Dans la continuité de l’administration Raissi
Un candidat particulièrement controversé est Esmail Khatib, ancien disciple du Guide suprême. Ce dernier est l’un des trois ministres de l’administration Raissi que le Président souhaite conserver ; les autres étant le ministre de l’Industrie et du Commerce Abbas Aliabadi et le ministre de la Justice Amin Hossein Rahimi. La reconduction de M. Khatib au poste de ministre du Renseignement a particulièrement suscité des critiques car l’Iran a connu d’importantes défaillances en matière de sécurité sous sa direction avec notamment le récent assassinat du chef du bureau politique du Hamas, Ismail Haniyeh, à Téhéran. Quelques jours seulement avant l’assassinat de Haniyeh, que l’Iran a imputé à Israël, M. Khatib avait affirmé que la « plus grande réalisation » de son ministère était « le démantèlement du réseau d’infiltration du Mossad ».
Critiques face aux nominations du président Pezeshkian
L’âge moyen des 19 ministres choisis par M. Pezeshkian est légèrement inférieur à 60 ans et seuls deux d’entre eux ont moins de 50 ans. Cette situation est en contradiction directe avec les critères qui auraient été définis par le comité dirigé par M. Zarif. Selon ces critères, 60 % des ministres devaient être âgés de moins de 50 ans et 20 % des membres du cabinet devait être des femmes. Par ailleurs, M. Pezeshkian n’a nommé qu’une seule femme ministre. Farzaneh Sadeq, âgée de 48 ans et anciennement vice-ministre des Routes et du Développement urbain, a été nommée à la tête de ce même ministère.
Il est notable que si depuis la Révolution iranienne de 1979 plusieurs femmes ont occupé des postes de vice-présidentes – rôle non soumis à l’approbation du Parlement – une seule femme a occupé un poste de ministre.

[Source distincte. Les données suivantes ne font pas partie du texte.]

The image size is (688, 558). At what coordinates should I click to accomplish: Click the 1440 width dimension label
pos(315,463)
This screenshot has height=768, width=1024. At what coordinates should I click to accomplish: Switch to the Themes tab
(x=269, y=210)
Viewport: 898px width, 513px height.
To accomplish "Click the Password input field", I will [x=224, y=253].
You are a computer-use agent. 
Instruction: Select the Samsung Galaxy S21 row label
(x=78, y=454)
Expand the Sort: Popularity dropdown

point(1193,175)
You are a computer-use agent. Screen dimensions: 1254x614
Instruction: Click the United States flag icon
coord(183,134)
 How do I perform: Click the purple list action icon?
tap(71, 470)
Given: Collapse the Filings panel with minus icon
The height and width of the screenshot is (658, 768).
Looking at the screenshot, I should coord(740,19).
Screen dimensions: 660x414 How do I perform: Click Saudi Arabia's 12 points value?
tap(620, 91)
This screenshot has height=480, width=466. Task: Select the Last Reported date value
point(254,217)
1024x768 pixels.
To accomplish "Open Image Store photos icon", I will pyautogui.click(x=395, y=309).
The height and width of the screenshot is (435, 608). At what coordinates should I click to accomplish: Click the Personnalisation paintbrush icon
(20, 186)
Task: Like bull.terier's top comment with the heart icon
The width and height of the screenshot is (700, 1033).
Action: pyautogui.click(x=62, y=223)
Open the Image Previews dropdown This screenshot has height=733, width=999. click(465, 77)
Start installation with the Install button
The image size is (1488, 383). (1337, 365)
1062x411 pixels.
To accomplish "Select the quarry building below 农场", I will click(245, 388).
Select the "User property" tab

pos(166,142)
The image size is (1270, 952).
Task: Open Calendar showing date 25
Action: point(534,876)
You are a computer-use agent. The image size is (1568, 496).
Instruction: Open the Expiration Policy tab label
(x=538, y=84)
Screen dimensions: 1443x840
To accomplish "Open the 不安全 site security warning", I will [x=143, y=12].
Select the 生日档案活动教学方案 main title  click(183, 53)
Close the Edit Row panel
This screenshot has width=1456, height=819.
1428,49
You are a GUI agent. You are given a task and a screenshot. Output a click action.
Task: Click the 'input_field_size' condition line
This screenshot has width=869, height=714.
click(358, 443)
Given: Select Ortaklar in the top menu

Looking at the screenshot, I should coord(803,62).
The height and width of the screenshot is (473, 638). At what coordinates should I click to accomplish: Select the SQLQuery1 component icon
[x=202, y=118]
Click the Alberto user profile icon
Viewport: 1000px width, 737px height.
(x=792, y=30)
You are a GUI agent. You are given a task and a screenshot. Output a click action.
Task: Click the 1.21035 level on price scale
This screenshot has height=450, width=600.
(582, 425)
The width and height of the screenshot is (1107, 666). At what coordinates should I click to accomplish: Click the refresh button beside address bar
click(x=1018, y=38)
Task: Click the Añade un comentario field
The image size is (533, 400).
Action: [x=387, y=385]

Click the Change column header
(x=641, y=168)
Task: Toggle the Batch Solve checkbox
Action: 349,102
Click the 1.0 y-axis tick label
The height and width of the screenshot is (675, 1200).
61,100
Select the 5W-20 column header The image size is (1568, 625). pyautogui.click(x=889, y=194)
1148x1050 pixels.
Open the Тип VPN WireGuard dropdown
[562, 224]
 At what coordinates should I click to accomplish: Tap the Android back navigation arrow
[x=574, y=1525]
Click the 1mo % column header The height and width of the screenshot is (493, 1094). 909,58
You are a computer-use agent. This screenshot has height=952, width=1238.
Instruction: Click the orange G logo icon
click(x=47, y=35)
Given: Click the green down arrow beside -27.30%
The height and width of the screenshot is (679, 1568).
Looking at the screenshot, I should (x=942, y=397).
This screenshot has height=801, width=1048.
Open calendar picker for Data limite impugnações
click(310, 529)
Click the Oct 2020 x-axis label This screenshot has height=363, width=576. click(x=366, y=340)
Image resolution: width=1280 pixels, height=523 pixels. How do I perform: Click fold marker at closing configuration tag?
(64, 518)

Il s’agissait de Marzieh Vahid Dastjerdi, ministre de la Santé durant le second mandat de Mahmoud Ahmadinejad (2009-2013). Enfin, M. Pezeshkian semble également avoir manqué à sa promesse de campagne d’embaucher des membres de minorités religieuses.
Les critiques à l’encontre de la composition du cabinet ministériel sont problématiques pour M. Pezeshkian car il a besoin du soutien des réformateurs et modérés pour réussir, d’autant plus que la plupart de ses décisions seront contestées par les conservateurs et les partisans de la ligne dure lorsque le gouvernement sera soumis à l’approbation du parlement à partir du 17 août.